>> begin RAW RECORDS

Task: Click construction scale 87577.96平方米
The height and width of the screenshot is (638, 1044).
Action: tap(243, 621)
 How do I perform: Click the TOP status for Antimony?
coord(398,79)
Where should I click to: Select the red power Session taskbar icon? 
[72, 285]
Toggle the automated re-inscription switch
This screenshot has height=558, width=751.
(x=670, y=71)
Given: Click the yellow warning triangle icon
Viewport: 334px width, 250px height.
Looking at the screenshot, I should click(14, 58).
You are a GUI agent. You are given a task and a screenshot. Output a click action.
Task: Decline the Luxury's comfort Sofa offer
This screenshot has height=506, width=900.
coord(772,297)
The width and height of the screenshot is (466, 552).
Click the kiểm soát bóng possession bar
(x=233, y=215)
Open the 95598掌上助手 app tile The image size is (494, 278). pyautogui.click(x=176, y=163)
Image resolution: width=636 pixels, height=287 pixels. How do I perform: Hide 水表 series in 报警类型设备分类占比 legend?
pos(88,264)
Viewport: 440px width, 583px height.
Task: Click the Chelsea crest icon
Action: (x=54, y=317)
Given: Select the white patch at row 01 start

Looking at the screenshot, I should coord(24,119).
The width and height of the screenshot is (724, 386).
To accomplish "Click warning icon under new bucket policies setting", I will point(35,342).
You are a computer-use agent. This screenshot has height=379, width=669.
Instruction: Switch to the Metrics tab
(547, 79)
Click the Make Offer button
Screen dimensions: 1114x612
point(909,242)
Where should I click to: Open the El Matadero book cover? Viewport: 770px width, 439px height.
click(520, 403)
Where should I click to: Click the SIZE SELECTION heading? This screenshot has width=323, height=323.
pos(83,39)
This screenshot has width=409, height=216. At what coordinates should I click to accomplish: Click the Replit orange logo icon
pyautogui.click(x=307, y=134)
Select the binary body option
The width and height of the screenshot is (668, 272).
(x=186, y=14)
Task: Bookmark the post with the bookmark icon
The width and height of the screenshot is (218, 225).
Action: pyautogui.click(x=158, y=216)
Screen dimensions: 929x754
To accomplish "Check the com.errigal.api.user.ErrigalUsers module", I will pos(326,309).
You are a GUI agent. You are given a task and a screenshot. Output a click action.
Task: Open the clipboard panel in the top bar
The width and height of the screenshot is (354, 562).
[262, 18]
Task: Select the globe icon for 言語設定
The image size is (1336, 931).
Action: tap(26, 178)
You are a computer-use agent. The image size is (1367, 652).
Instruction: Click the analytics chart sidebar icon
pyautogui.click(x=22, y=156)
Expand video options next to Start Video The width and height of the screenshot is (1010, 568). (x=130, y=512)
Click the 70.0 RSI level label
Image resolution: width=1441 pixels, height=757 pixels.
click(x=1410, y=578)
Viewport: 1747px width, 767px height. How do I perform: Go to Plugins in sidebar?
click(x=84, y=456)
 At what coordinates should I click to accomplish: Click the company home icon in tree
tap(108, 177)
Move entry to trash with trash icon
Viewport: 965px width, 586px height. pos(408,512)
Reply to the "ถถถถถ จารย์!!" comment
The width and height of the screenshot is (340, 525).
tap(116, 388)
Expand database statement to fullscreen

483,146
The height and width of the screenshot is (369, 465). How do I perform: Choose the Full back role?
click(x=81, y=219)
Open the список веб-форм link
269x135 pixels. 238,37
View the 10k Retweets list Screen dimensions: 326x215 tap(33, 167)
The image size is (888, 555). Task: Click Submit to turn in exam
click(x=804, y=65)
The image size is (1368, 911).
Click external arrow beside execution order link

>> end RAW RECORDS

Return the lines of the material above exactly as they appear, from the line with "Given: Select the white patch at row 01 start" through the line with "I will point(35,342).", both included.

EXERCISE ANSWER:
Given: Select the white patch at row 01 start

Looking at the screenshot, I should coord(24,119).
The width and height of the screenshot is (724, 386).
To accomplish "Click warning icon under new bucket policies setting", I will point(35,342).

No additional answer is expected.